Ionizing radiation induces oncogene amplification, breast cancer
MedWire News: Survivors of the 1945 Nagasaki atomic bomb have an elevated risk for breast cancer, concurrent with amplification of the HER-2 and C-MYC oncogenes, say Japanese researchers who note that women who were closest to the hypocenter carry the greatest risk.
The results support the theory that ionizing radiation, and possibly other carcinogens, cause breast cancer by inducing genomic instability.
The researchers say that radiation induces DNA double-strand breaks in a dose-dependent manner, which are then repaired through nonhomologous end joining and other error-prone mechanisms that can result in rearrangements and amplification of oncogenes.
For the present study, Masahiro Nakashima (Nagasaki University School of Medicine) and colleagues gathered data on 91,890 atomic bomb survivors and stratified them according to their distance from the hypocenter and age at the time of detonation. They also analyzed tumor samples from 67 of these women for various biological markers.
In all, 593 women in the sample have developed breast cancer to date.
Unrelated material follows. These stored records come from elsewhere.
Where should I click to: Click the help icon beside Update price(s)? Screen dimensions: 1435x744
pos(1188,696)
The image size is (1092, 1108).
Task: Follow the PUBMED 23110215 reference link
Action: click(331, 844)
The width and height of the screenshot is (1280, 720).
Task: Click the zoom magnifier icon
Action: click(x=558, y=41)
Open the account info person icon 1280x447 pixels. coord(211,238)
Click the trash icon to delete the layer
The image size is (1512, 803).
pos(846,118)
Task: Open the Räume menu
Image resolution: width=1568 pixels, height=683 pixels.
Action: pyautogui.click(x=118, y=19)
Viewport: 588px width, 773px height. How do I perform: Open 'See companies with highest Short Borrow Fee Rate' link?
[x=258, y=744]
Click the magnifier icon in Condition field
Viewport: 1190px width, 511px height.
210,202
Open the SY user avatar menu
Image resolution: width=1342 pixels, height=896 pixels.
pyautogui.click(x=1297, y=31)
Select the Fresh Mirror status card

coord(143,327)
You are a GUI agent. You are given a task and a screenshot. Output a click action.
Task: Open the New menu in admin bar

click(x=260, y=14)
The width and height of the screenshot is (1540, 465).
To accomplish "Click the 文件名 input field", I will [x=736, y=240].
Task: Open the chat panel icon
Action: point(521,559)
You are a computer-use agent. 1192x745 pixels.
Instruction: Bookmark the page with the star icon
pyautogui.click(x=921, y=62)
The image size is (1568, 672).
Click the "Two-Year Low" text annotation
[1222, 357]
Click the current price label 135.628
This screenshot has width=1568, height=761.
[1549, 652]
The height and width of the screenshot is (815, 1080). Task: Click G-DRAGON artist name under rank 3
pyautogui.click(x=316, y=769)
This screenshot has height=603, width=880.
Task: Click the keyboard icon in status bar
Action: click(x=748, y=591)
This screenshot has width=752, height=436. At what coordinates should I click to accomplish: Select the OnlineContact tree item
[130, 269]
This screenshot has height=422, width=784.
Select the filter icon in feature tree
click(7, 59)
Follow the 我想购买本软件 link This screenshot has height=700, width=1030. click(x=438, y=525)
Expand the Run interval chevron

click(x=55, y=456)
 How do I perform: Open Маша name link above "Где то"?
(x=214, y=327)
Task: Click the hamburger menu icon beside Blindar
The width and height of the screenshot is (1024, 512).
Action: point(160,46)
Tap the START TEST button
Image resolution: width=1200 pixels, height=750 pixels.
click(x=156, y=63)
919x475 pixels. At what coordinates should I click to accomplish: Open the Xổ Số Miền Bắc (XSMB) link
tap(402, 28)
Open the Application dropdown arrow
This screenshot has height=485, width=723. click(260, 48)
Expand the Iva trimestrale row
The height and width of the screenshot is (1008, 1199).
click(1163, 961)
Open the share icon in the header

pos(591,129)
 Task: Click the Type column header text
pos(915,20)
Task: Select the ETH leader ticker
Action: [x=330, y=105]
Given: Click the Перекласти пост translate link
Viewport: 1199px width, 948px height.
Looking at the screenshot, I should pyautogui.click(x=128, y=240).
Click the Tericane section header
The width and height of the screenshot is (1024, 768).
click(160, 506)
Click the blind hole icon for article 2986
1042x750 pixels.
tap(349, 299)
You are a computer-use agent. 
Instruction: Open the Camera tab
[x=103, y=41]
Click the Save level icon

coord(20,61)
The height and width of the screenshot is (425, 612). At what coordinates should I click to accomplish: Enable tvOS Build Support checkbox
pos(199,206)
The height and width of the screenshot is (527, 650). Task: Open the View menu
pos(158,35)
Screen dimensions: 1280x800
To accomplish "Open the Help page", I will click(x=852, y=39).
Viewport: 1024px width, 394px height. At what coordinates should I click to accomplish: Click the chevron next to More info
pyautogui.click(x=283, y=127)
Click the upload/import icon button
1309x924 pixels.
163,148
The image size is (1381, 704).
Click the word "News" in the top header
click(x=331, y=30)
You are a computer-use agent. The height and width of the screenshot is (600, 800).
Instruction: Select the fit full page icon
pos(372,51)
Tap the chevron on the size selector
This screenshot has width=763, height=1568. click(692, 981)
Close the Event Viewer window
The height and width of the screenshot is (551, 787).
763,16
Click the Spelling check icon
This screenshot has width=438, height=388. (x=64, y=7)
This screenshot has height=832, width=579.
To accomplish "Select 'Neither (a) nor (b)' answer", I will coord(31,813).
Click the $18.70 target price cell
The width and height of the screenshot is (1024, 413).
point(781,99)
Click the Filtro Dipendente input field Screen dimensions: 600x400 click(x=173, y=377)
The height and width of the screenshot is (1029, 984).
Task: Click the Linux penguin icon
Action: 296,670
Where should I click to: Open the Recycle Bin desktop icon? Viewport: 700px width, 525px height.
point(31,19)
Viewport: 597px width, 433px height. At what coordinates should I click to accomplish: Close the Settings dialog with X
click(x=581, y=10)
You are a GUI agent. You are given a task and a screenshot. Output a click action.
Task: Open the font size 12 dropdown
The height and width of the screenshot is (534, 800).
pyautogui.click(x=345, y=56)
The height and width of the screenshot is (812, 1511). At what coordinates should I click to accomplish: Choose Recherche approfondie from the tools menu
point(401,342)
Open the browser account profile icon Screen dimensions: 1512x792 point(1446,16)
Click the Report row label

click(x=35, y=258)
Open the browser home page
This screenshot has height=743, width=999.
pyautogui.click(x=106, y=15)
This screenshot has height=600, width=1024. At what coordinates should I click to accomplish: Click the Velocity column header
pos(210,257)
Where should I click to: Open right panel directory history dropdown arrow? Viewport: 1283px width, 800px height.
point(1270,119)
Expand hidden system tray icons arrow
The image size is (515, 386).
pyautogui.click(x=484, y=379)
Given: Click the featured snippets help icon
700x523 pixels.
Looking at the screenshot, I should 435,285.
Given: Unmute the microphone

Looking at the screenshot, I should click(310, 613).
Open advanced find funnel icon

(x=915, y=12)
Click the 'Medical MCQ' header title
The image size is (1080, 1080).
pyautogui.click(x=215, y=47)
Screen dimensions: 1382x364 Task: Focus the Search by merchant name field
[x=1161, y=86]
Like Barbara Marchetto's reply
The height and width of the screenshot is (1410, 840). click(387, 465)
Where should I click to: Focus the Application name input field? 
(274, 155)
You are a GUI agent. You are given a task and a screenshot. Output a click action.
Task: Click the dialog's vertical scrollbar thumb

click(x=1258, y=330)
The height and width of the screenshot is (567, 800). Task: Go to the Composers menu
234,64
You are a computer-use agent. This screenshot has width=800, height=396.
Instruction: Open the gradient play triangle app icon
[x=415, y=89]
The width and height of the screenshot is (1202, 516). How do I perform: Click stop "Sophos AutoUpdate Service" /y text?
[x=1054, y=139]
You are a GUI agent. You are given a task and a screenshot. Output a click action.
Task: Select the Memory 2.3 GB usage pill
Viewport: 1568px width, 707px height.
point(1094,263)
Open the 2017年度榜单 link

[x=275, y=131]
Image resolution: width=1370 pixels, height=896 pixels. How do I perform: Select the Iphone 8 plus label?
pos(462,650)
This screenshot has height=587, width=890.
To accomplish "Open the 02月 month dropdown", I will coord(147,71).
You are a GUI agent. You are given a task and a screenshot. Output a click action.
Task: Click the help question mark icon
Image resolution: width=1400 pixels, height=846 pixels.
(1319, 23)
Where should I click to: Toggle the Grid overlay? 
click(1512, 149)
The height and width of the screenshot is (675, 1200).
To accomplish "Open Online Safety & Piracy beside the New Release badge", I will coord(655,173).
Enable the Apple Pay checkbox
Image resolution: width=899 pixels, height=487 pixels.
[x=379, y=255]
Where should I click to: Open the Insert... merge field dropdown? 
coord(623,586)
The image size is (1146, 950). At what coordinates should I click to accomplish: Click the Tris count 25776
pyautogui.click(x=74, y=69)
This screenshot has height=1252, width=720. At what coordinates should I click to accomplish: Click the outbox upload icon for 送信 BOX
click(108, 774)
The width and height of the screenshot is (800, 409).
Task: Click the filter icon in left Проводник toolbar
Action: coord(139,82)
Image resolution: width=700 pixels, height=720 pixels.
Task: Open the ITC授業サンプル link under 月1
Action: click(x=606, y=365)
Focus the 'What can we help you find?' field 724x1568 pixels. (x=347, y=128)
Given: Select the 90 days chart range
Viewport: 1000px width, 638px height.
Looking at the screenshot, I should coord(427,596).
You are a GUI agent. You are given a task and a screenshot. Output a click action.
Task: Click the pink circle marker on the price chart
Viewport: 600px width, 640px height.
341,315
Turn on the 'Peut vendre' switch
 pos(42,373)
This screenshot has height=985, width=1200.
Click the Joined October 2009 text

Women who were closer to the hypocenter were at significantly greater risk than those further away, as shown by a hazard ratio (HR) of incidence of 1.47 for every 1 km proximal to the hypocenter.
Women who were older at the time of the blast were significantly less likely to develop breast cancer than those who were exposed at a younger age, at a HR of 0.96 for each incremental year.
Fluorescence in situ hybridization of tumor samples revealed that the level of HER2/C-MYC co-amplification was 42.1% in women within 1.5 km of the hypocenter, 6.3% in women 1.5 km or more from the hypocenter, and 4.8% in a group of breast cancer patients from elsewhere in Japan who were not exposed.
Multivariate analyses also demonstrated a positive association between oncogene amplification and higher histologic grade,
"A higher incidence of co-amplification of multiple oncogenes suggests the presence of increased genomic instability in breast cancers arising in survivors who were exposed proximally to the hypocenter," Nakashima and colleagues conclude in the journal Cancer.